Tacoma Broken Window IPA
6% ABV, 50 IBU
Morgan Alexander brewed beer in high school. He used Baker’s yeast and apple juice, which Alexander says was horrible. He kept the lab coat on, home brewing with unusual ingredients for years before converting his beloved Tacoma Triangle District Amocat Cafe into Tacoma Brewing Company, a tiny taproom that he eventually abandoned for a ginormous space up the street. He kissed his front window on the way out. The window slot cost him a fortune, but he definitely made it back 10 fold. He renamed his Citra IPA “Broken Window IPA” after roughians shattered the glass enough times that Alexander started hosting fundraisers.
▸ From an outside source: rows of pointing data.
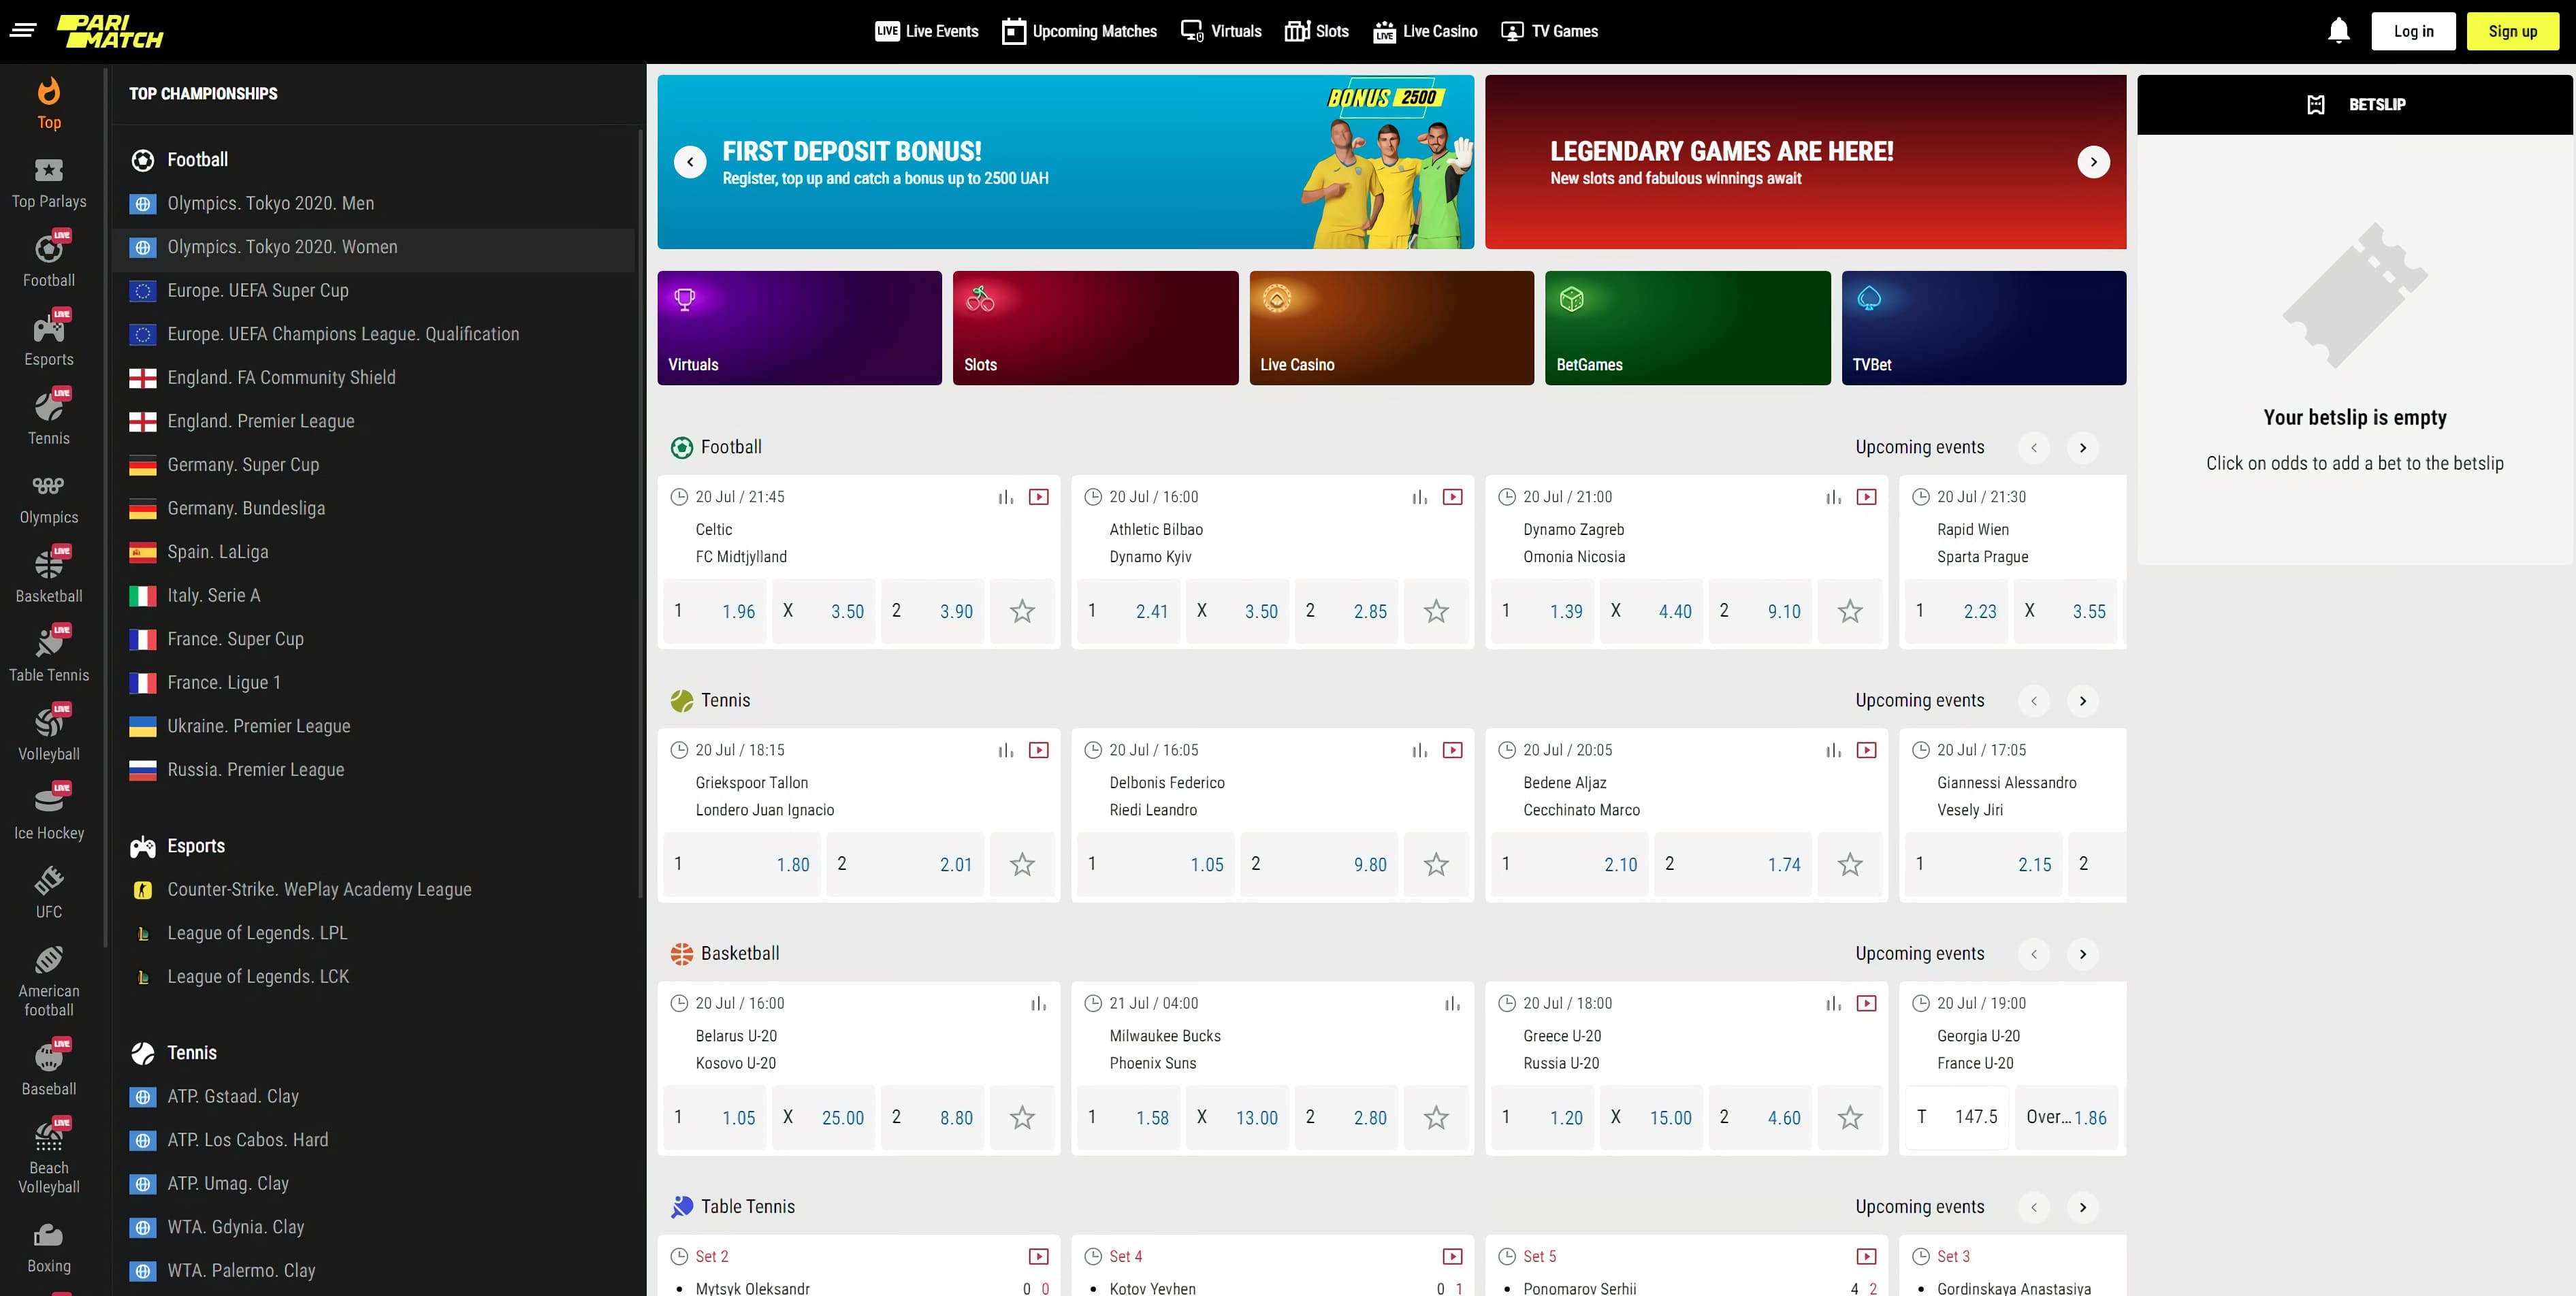Toggle favorite star for Griekspoor Tallon match
The image size is (2576, 1296).
(x=1021, y=863)
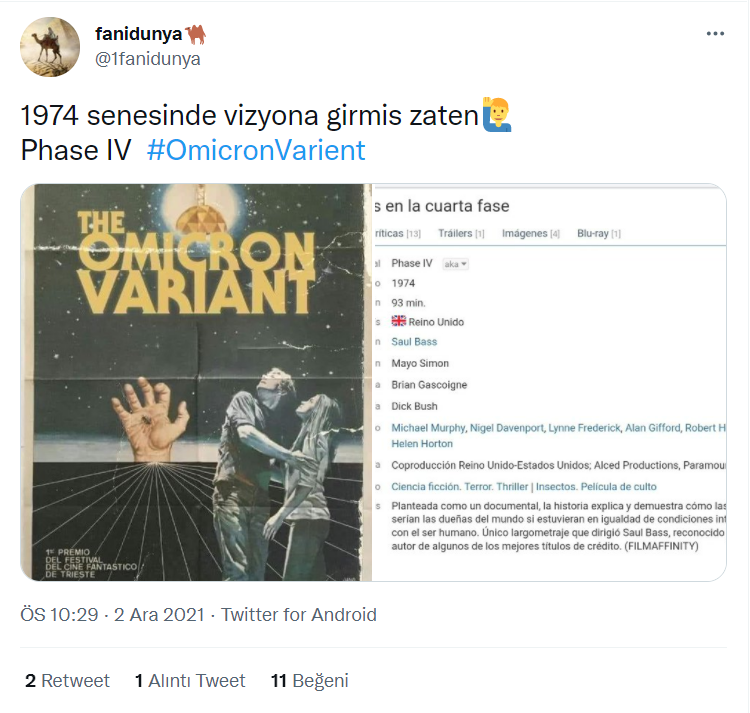Click the raised-hand person emoji

click(x=497, y=115)
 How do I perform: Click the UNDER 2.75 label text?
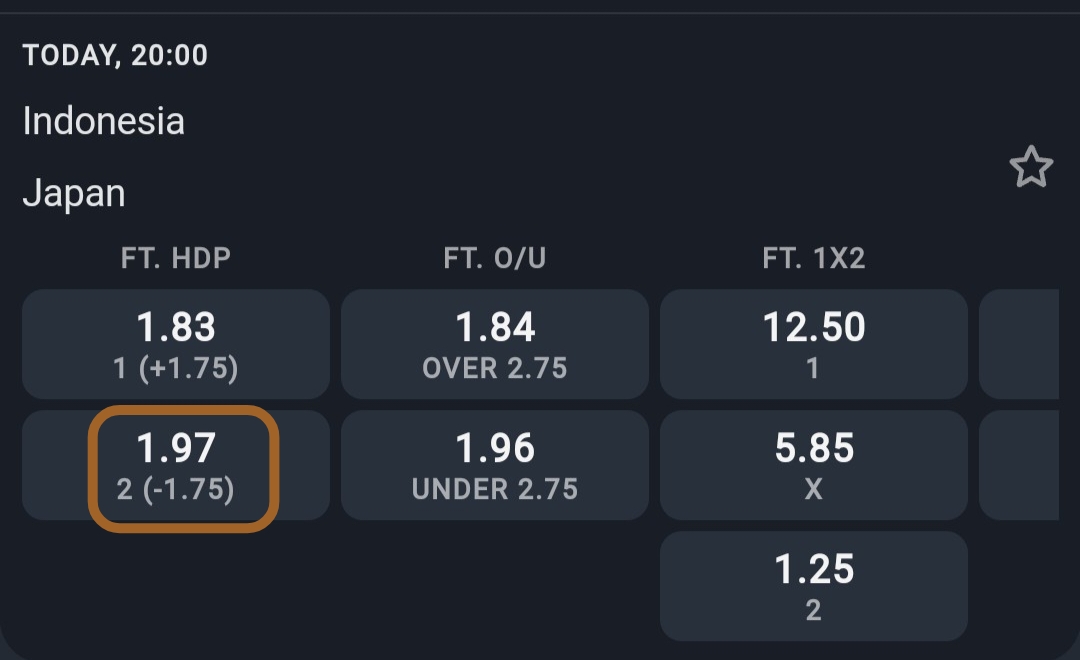tap(495, 489)
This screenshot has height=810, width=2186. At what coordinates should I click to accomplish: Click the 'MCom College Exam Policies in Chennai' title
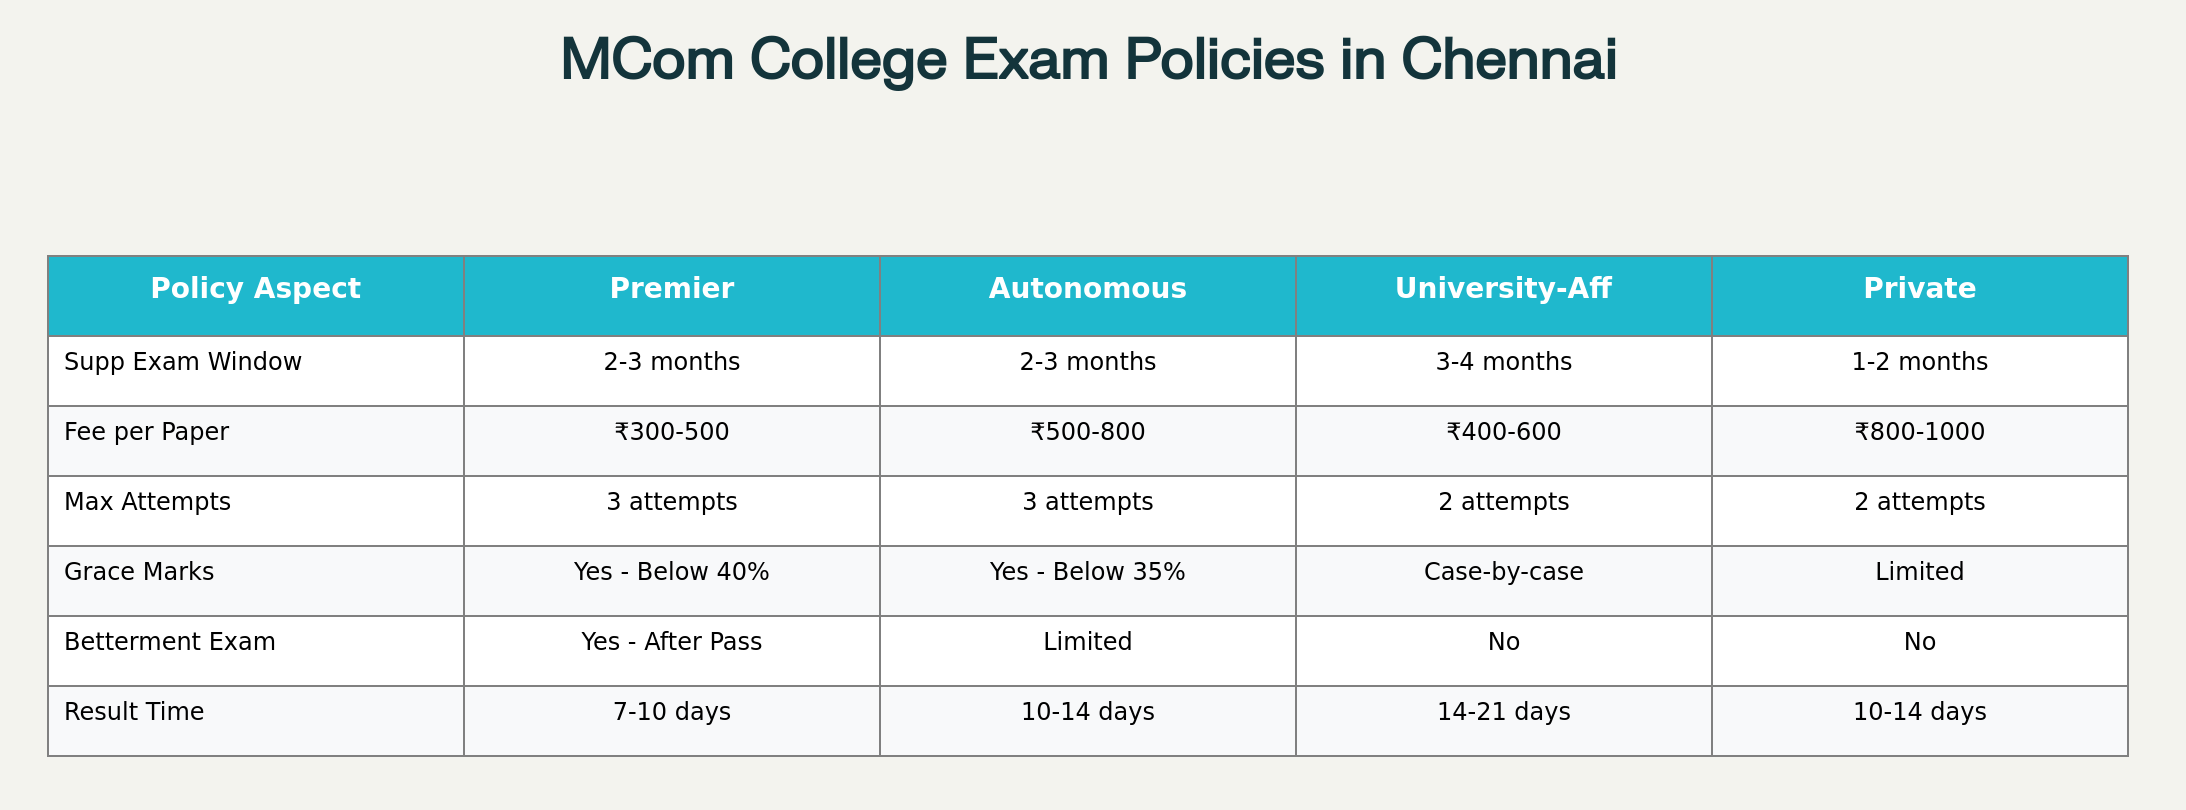pyautogui.click(x=1089, y=60)
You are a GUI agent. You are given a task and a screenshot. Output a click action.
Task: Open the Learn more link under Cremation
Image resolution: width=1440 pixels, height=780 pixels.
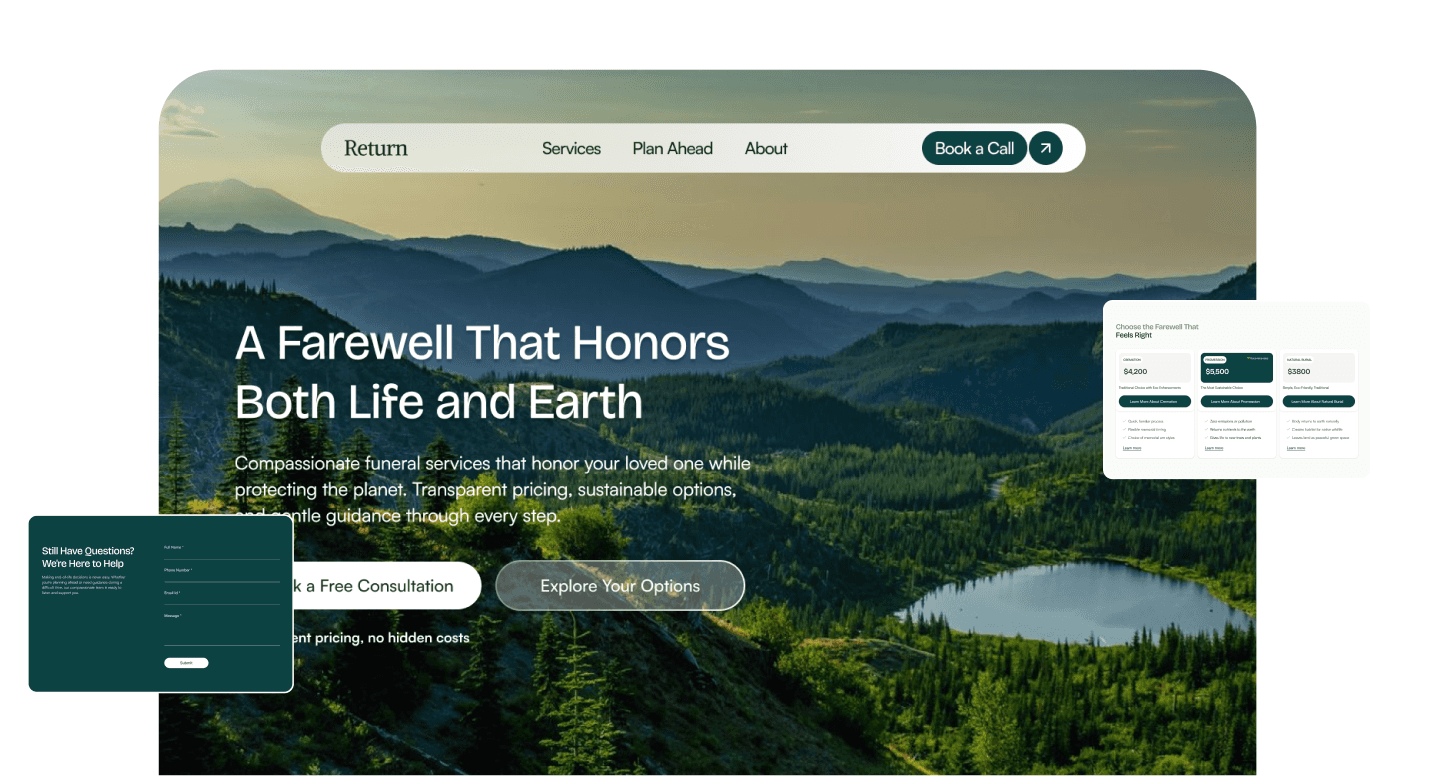1132,448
Broken Window IPA went on to win award after award; it was worth the pane.
7 Seas IPA
5.9% ABV, 75 IBU
You can’t talk local beer without mentioning 7 Seas Brewing. Founders Mike Runion and Travis Guterson have seen many changes since they declared their beer a ting in 2008. They now run two operations — a small-batch system taproom in Gig Harbor and a massive production plant in Tacoma’s Historic Brewery District. Their IPA (formerly Rude Parrot) is a reliable, low ABV, well-balanced IPA. Brewed with Vienna, light Crystal, and a touch of Honey malt, this golden hued IPA is aggressively hopped with Nugget, Simcoe, Cascade and Citra hops. Checks all the boxes you’d expect from an IPA with pine and citrus notes in both the smell and taste. Taste is rich and full with sharp orange rind and grapefruit followed by a tropical coolness and an off dry, pleasantly bitter finish. It’s an everyday IPA.